Did anyone get a chance to see Oprah yesterday?? Yeah, I know everyone's got a life...but it's as though it was just for me!!! So many crossroads for me now....It was about are you doing what your CALLED to do! It took me all of about zero point 6 seconds to answer to Oprah ( she was by the way asking ME..hee hee) NO!!! NO, NO NO. I got this job to have a schedule with my daughter so when she goes to school, we could be off together. I loooooove kids, I love helping them...but two things have occurred in the 6 mos. I've been there. #1- I work for Dept of Health. all that was REQUIRED is CPR/First Aid cert. (which I got).
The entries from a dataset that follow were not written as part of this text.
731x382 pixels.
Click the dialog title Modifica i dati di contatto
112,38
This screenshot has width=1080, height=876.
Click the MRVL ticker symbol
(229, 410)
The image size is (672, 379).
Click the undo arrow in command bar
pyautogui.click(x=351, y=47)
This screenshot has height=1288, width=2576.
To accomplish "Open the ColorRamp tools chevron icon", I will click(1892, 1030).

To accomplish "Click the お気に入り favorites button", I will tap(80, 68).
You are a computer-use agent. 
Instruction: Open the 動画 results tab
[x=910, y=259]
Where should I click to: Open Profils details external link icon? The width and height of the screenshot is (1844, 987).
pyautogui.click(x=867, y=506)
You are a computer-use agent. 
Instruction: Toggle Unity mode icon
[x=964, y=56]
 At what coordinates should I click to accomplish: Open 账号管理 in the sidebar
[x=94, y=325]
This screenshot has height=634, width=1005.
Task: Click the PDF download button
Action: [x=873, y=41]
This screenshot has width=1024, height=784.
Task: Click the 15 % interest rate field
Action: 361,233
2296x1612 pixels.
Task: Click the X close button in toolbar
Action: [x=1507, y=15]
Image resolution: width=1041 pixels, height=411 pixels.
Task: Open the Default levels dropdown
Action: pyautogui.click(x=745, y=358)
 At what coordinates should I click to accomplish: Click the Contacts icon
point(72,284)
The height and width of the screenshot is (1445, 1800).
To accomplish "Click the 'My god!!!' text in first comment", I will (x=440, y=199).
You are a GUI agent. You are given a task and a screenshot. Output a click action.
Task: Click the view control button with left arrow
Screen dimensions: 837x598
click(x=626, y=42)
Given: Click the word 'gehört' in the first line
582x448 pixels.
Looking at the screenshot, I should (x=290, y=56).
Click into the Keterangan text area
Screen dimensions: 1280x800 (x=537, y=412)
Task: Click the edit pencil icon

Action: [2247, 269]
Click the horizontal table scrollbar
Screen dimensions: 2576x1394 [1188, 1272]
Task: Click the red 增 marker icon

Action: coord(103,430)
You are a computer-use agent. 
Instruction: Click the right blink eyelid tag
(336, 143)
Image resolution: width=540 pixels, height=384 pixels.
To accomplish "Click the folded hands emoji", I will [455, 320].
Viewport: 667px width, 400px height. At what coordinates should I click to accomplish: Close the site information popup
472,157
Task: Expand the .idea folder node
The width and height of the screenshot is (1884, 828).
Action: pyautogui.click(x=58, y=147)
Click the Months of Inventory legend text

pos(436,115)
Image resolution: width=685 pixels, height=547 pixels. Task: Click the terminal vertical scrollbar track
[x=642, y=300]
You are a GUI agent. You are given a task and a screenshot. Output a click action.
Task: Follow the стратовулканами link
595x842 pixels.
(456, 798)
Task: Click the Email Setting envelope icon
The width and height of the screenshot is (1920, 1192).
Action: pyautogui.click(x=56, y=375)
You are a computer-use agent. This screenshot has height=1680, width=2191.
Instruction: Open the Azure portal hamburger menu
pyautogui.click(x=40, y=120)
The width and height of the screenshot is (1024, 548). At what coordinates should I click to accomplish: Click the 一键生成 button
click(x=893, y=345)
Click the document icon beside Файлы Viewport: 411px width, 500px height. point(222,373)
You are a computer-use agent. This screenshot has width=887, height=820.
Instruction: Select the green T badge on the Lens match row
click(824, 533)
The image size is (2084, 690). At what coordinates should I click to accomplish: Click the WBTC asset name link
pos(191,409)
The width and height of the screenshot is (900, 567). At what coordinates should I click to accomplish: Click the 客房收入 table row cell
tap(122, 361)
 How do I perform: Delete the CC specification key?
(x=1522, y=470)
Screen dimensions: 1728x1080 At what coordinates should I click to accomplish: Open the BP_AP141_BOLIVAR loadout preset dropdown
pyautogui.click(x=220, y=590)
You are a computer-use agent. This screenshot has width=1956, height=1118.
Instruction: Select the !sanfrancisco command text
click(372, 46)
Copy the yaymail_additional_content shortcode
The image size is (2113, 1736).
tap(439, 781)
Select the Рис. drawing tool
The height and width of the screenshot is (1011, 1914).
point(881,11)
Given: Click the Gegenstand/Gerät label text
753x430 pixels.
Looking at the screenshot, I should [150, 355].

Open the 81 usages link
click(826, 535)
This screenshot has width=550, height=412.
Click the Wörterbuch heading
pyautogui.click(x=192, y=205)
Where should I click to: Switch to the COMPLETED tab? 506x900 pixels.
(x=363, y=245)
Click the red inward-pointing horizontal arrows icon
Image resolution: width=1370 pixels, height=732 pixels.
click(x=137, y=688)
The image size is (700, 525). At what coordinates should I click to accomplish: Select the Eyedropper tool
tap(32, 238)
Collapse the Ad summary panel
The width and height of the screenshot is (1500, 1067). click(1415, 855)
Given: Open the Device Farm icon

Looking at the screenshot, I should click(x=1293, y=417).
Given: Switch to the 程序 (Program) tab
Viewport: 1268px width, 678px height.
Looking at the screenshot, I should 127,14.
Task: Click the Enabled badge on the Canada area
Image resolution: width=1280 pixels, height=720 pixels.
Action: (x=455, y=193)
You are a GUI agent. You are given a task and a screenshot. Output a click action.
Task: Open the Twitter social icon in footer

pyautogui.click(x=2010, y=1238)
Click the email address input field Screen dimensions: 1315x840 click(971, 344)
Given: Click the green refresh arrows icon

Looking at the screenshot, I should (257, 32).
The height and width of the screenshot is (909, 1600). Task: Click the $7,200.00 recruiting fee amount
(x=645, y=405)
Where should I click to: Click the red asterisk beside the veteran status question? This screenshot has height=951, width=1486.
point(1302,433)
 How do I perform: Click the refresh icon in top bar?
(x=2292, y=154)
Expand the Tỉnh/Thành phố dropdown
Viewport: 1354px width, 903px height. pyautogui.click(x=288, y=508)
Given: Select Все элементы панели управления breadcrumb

Our position is moving over to the Dept of EDUCATION now, and poses SUBSTITUTES no work after June 31.... # 2- More & more parents and staff seem to "look" upon me as a NURSE..whether is questions about medications...procedures beyond my training...and they look at me like I don't know what I'm doing. I'm a HEALTH AID, NOT A HEALTH NURSE!!!! and it's really bringing me to a place that I'm not comfortable. shoots, I will not be doing this after June 31st ANYWAY.... so again I feel like I gotta start all over, and I don't like that. so today I pray for MY CALLING , that the clarity of it leaves me confident and strong again!!!